A former employee of FTX has reportedly revealed that the fallen exchange still holds a significant amount of Solana tokens. Does this mean the price of SOL will fall sharply when FTX offloads these supposed tokens?
Is A Solana Crash Imminent?
In a shocking revelation, crypto influencer Wise Advice disclosed that an ex-FTX employee has come forward as a whistleblower, revealing that the Sam Bankman-Fried-owned exchange has a secret SOL hoard — which is equivalent to 8% of the coin’s total supply.
According to the whistleblower, FTX and Alameda are holding the Solana tokens in previously undisclosed crypto wallets. This hidden SOL stash represents a potentially massive impact on the market, which many speculate could exert selling pressure on the asset’s price.
Furthermore, the revelation underscores the murky financial practices within FTX that played a part in the exchange’s eventual collapse.
Wise Advice hopes FTX will sell these tokens via over-the-counter (OTC) deals instead of dumping them on the open market. However, he thinks some selling pressure could hit the market soon if the SOL tokens are dumped en masse.

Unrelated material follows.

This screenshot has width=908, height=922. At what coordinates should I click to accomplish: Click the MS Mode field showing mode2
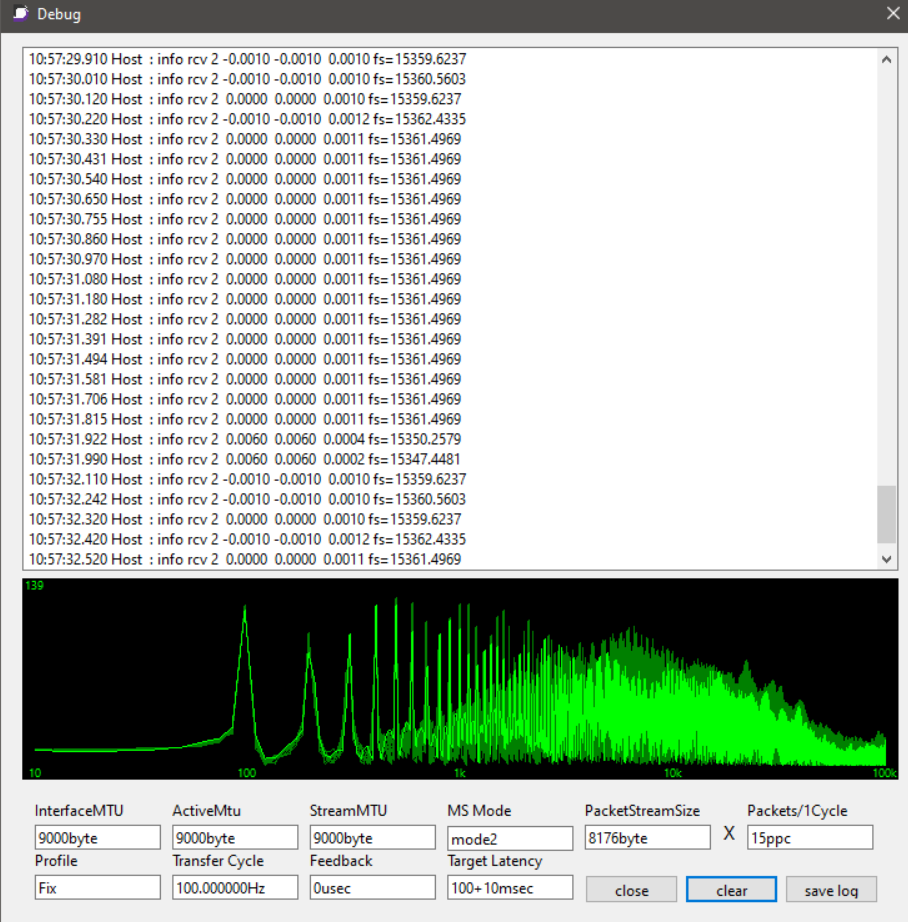510,838
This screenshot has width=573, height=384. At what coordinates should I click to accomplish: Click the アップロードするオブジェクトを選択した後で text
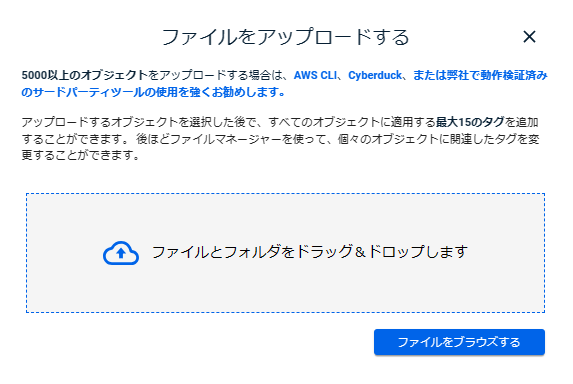pyautogui.click(x=139, y=122)
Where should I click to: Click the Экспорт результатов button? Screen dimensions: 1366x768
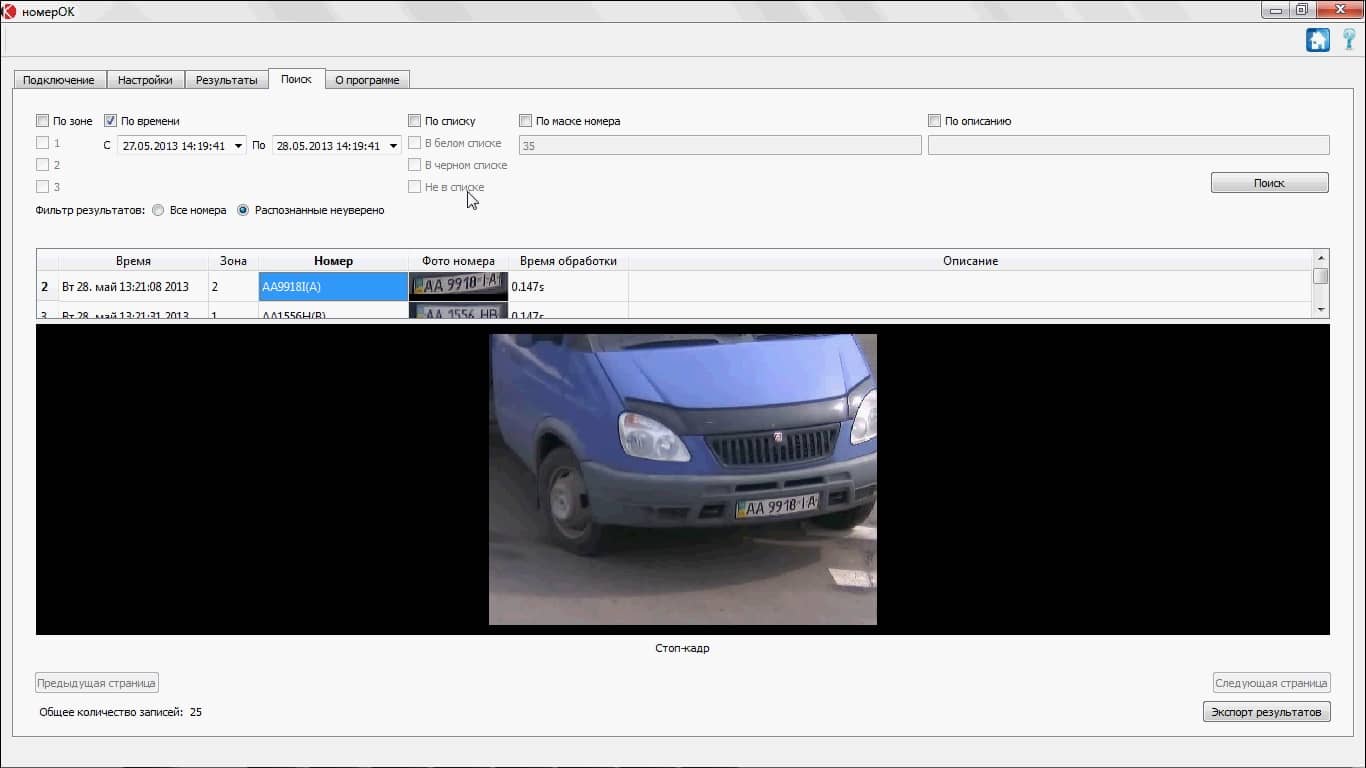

What Do Solana Fundamentals Reveal?
There are high expectations that the U.S. Securities and Exchange Commission (SEC) will soon approve SOL exchange-traded products after giving the nod to Ether instruments on July 22. The SEC has set the final deadline for the SOL ETF ruling in March 2025.
Solana’s key appeal among investors is its fast settlement speeds and low fees. Those have been the foundation for meme coin trading frenzies numerous times over the past year. The SEC’s backing down on its claim that Solana is a security has further added to SOL’s appeal among professional investors.
However, BlackRock’s head of digital assets stated at the Bitcoin 2024 conference in Nashville that “there is very little interest today” beyond Bitcoin and Ether among their clients. This opinion is not unanimous, as investment manager Franklin Templeton presents a very optimistic outlook for a spot SOL ETF based on surging adoption and successful overcoming of “technological growing pains.”
Furthermore, the Cboe exchange already submitted a pair of 19b-4 filings with the SEC asking to list VanEck’s and 21Shares’ potential spot SOL investment vehicles, which were initially filed in late June.
Should FTX sell more tokens right now, the price of SOL could crash, but the Solana ecosystem remains stronger than ever.